--- Data ---

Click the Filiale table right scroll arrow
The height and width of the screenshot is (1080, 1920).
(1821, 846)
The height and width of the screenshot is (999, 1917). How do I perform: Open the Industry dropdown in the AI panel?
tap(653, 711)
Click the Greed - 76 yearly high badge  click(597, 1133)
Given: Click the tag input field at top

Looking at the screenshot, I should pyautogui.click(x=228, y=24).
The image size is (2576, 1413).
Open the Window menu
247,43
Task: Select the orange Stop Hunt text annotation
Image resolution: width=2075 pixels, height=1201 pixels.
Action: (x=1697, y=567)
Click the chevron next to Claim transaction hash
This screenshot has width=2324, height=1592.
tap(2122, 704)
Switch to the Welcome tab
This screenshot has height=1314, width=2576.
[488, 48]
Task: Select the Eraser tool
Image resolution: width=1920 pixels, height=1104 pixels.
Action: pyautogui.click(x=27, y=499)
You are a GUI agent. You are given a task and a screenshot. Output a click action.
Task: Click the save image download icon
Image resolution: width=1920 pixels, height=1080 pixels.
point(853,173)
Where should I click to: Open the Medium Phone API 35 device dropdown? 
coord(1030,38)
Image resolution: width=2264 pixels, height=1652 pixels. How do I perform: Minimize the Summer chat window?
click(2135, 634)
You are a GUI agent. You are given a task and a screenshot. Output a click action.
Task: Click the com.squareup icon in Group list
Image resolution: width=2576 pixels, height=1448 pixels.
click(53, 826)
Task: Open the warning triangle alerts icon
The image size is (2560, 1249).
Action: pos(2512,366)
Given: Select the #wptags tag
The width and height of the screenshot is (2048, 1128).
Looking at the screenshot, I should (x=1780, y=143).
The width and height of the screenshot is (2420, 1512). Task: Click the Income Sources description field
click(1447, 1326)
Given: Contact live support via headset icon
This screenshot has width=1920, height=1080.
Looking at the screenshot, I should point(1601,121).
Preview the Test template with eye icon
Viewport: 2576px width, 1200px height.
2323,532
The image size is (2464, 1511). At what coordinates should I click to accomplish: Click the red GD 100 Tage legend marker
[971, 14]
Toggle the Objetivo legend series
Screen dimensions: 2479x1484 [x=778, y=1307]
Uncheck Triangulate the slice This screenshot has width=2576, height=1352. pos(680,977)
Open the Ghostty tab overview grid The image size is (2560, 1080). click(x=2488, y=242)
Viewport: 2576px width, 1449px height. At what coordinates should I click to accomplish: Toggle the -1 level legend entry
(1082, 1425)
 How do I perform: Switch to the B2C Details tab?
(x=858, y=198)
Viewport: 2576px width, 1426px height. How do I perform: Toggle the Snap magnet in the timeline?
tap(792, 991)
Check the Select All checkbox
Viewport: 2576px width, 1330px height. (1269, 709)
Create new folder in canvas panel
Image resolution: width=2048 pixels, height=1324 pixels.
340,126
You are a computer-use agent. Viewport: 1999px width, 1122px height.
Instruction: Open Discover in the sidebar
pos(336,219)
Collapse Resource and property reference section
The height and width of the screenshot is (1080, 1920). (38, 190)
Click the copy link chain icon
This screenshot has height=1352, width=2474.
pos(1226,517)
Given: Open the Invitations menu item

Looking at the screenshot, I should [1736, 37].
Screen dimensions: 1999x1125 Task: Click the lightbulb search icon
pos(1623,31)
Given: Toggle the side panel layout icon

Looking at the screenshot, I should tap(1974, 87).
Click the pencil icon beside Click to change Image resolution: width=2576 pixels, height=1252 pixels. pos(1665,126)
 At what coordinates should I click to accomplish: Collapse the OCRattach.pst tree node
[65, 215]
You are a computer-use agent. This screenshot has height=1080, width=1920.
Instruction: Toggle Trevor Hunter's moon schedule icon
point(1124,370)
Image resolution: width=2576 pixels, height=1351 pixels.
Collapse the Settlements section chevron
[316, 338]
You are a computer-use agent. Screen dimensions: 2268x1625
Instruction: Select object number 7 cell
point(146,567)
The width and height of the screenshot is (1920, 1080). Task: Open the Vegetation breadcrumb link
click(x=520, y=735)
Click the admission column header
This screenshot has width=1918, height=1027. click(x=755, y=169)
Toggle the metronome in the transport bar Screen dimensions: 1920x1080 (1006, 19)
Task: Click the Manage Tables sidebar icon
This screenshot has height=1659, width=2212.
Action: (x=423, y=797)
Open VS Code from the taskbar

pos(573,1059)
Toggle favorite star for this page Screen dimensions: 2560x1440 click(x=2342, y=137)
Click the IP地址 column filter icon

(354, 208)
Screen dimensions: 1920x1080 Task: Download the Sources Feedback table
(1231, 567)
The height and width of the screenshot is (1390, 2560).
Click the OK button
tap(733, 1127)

---

> **What the task asks**
Each line from the start of the records through the line holding "Click the Greed" must be returned exactly; nothing else belongs in the answer.

> **Solved problem**
Click the Filiale table right scroll arrow
The height and width of the screenshot is (1080, 1920).
(1821, 846)
The height and width of the screenshot is (999, 1917). How do I perform: Open the Industry dropdown in the AI panel?
tap(653, 711)
Click the Greed - 76 yearly high badge  click(597, 1133)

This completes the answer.